Novi municipalizam u SAD-u i Europi
Kroz povijesne i suvremene primjere organiziranja koji počivaju na ideji da moć treba spustiti na lokalnu razinu, istraživačica i novinarka Debbie Bookchin iz američkog Instituta za socijalnu ekologiju govori o dualnoj strategiji djelovanja kroz formalne i neformalne institucije, procesualnim i transformativnim dimenzijama municipalizma, razlici između reprezentativne i delegatorne politike, podizanju grassroots angažmana na višu razinu kroz konfederalističko povezivanje lokalnih aktera, feminizaciji političkih praksi i potrebi prioritiziranja neposredne agitacije te rada u solidarnim paralelnim strukturama i kvartovskim plenumima kao glavnom mjestu demokracije. Predavanje je održano u sklopu modula posvećenog zajedničkim dobrima i municipalizmu na ovogodišnjoj Zelenoj akademiji, a snimke s proteklih izdanja potražite na plejlisti.

Green Academy: Moving Beyond Fragments
Organized by: Institute for Political Ecology (IPE, Institut za političku ekologiju)
Module – Commons and Municipalism
Location: Hotel Biševo, Komiža, Vis, Croatia
Date: 26th August 2018
Speaker: Debbie Bookchin (Institute for Social Ecology)
Convenors: Danijela Dolenec, Tomislav Tomašević (IPE)
——————
“Democracy was born at local level, and that’s where we can win it back”
In June 2017 around 600 participants from 180 cities around the world came together in Barcelona for the International Municipalist Summit entitled “Fearless Cities”. The summit was organized by the political platform “Barcelona en Comu”, which won local elections in 2015 by proposing decentralized. locally rooted and emancipatory ways to repoliticize citizens, rethink Left-Green politics and take up the challenge of direct democracy. Since 2016 municipalist platforms Zagreb je naš! (Zagreb is Ours) and Ne da(vi)mo Beograd (Don’t Let the Belgrade D(r)own) emerged in Southeast Europe.
Municipalism stands for political and economic democratisation at the local level. Municipalist platforms aim to steer some of the energy of progressive social movements into political organisations that run for elections. At the same time, these platforms aim to serve as vehicles for further institutional democratisation through creating direct and participatory democracy models for residents in cities and towns. They aim to bridge contentious and institutional politics by not simply redirecting protest energy from the streets into formal political institutions, but by creating a double political front best described as “a foot in the institutions and a thousand in the streets”. Taking this on board, this module explores municipalism as a progressive political ideology, maps municipalist platforms in Europe and discusses challenges that they face in their political work.
In addition, this module relates municipalism to critical theory of the commons, as a body of academic and activist work that has been explored through several previous Green Academies. Elinor Ostrom’s theory of the commons has been developed by critical scholars who understand the commons as a relational social practice and include normative criteria to defining the commons. According to these conceptions, political struggles against privatisation and etatization of common resources are constitutive to the commons political paradigm. This module will explore such critical theories of the commons as well as bring out examples of progressive commons governance in cities.
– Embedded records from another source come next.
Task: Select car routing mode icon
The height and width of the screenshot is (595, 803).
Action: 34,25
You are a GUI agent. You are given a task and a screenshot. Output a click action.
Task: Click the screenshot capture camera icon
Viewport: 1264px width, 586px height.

In summary, this module aims to connect the municipalist political agenda and contemporary struggles for institutional democratisation with commons theory and experiments in governing urban resources for radical democratisation of society. It is comprised of lectures and workshops. Introductory lectures on municipalism and on the commons will be followed with a lecture on ways in which these political paradigms and initiatives relate to challenges of contemporary democracy such as right wing populism. There will also be lectures on gender and the commons, and a Global South perspective on progressive transformation of cities. Finally, we are planning a workshop on campaign design, focusing on the topics of water as a common good.
——————
New Municipalism in US and Europe
Debbie Bookchin is an author and award-winning investigative journalist who has written for The Atlantic, The Nation, The New York Times, The New York Review of Books, Roar Magazine and numerous other publications. She has been a featured speaker focusing on radical municipalist politics at various universities and conferences including The Left Forum in New York City, The Network for an Alternative Quest in Hamburg, Germany, and the Fearless Cities summits in Barcelona 2017 and New York City 2018. Bookchin served as press secretary for U.S. Congressman Bernie Sanders from 1991-1994. She coedited a recent book of essays on municipalism by her father, Murray Bookchin, called The Next Revolution: Popular Assemblies and the Promise of Direct Democracy (Verso 2015) and is coauthor of the book The Virus and the Vaccine (St. Martin’s Press 2004).